この映画はリーとランディの軸とリーとパトリックの軸が交差する地点でちょうど終わっている。リーの兄ジョーの急死によってその息子パトリックの管財人となったリー。仕事や女性関係にまったく意欲を見せないリーは過去ランディとの間にできた子供たちを自らの過失で失っており、最終的にジョーの友人ジョージにパトリックを預けることで独身生活に戻る。リーがパトリックと同居できないと悟ったのはランディにもう恨んでいないと言われたにも関わらず夢に娘が出てきた際にフライパンで火にかけていたソースを焦がすミスを犯したためである。そういう些細なミスもで暖炉の些細な不始末ですべてを失ったリーにとっては深刻なものだった。そして殴られたリーを心配するパトリックは夢に出てきた二人の娘と重なっている。

パトリックも当初は伯父のリーに対してないがしろにするような扱いをしていたが、自分の母親が再婚相手に気を使い、宗教に依存しているを見て、宗教やアルコールに逃避せずパトリックや自身の生活に向き合おうとするリーを見直す。

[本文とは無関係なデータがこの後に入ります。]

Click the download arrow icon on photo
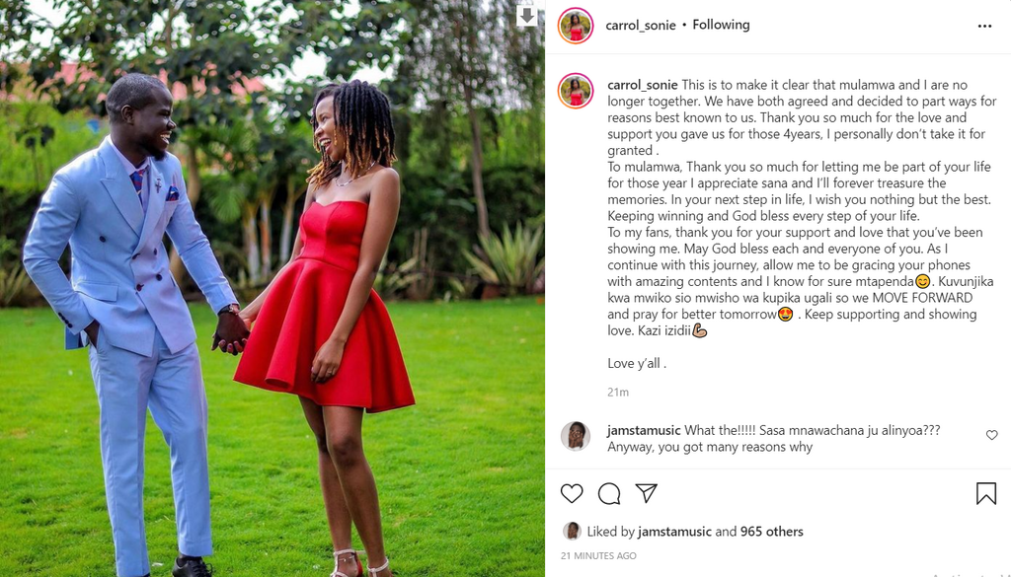1011x577 pixels. point(527,16)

パトリックもリーに感化されて徐々に変わっていく。

しかしながら、リーとパトリックの関係は始まると同時に終わるのである。ランディももうリーを恨んでいないがジョーの埋葬の時には自分の息子と夫を連れてくる点でランディ自身が言ってるように心が壊れているのかもしれない。

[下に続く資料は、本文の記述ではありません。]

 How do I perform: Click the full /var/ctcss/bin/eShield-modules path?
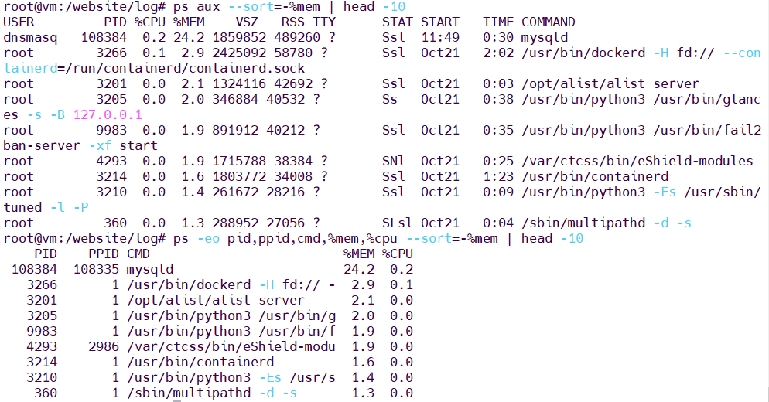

登場人物は自らを語る言葉を持たず、なにか運命的ともいえるような日常生活の中に埋没している。パトリックも反発はしているもののリーがボストンに越すといっていることそのものに反対しているわけではない。リーのパトリックに対する感情も母親の現状に対するパトリックの複雑な心情をくみ取るものではなかったりとどこか投げやりな印象である。

リー自身が新しい生活をどう思っているか、ジョージと同居するパトリックが何に拘しているかは見ているものが想像するしかない点で、映画の終わり方はどちらとも受け取れる。